* [TASK INPUTS]:
= = = = = = =

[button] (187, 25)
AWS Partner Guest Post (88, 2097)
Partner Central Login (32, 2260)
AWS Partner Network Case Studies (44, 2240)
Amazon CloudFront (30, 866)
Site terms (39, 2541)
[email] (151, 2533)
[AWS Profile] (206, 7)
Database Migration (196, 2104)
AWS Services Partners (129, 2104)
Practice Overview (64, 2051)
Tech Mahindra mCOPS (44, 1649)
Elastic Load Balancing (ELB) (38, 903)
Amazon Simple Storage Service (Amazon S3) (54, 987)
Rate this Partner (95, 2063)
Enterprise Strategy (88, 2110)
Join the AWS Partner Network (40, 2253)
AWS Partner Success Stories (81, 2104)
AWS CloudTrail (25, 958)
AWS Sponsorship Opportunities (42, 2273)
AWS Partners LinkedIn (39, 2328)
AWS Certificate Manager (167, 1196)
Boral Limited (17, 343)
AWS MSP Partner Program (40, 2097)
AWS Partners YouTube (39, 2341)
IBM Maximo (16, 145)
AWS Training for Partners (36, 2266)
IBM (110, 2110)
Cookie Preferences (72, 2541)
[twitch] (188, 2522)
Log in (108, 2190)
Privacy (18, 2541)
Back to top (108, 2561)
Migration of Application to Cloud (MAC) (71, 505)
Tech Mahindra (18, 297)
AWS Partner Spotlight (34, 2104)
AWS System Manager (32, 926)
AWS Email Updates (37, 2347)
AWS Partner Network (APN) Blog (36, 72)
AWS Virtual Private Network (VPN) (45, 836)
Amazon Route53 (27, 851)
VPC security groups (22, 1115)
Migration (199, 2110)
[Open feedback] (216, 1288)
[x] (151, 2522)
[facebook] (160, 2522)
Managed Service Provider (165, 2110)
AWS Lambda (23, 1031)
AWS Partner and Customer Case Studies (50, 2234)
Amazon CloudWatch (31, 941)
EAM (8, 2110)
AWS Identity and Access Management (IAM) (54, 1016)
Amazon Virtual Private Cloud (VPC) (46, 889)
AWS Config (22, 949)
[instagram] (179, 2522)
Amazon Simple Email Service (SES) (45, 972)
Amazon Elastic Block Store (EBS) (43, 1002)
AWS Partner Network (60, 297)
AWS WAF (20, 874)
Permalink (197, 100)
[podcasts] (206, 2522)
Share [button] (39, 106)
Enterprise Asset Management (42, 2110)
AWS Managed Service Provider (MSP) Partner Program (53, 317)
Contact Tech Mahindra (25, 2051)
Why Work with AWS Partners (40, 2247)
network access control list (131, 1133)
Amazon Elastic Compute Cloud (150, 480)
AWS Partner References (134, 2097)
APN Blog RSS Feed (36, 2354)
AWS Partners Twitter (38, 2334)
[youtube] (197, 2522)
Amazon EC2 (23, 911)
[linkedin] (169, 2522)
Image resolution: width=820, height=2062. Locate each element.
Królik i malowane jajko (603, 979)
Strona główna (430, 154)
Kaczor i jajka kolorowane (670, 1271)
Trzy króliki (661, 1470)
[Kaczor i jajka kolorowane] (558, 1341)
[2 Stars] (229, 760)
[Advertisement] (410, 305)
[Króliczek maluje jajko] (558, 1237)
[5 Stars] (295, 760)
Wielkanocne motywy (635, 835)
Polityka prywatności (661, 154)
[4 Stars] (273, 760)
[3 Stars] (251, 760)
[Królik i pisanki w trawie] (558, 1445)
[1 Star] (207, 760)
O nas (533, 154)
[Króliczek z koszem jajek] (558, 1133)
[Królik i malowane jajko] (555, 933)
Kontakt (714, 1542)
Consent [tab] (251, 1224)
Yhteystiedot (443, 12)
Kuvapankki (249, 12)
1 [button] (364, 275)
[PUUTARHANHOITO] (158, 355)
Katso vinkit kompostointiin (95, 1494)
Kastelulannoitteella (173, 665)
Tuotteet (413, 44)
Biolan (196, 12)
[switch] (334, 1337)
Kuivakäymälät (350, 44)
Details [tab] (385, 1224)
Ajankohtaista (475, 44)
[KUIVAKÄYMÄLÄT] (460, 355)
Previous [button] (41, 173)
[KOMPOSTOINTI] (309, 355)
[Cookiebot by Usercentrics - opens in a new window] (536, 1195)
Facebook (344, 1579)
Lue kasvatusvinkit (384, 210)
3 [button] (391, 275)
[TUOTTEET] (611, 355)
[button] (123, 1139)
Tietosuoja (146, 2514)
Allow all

= = = = = = =

* [YOUR OBJECTIVE]:
Quote only the lines from the one containing "Previous [button] (41, 173)" through the final line of the records, with both ends included.

* [FINISHED TASK]:
Previous [button] (41, 173)
[KOMPOSTOINTI] (309, 355)
[Cookiebot by Usercentrics - opens in a new window] (536, 1195)
Facebook (344, 1579)
Lue kasvatusvinkit (384, 210)
3 [button] (391, 275)
[TUOTTEET] (611, 355)
[button] (123, 1139)
Tietosuoja (146, 2514)
Allow all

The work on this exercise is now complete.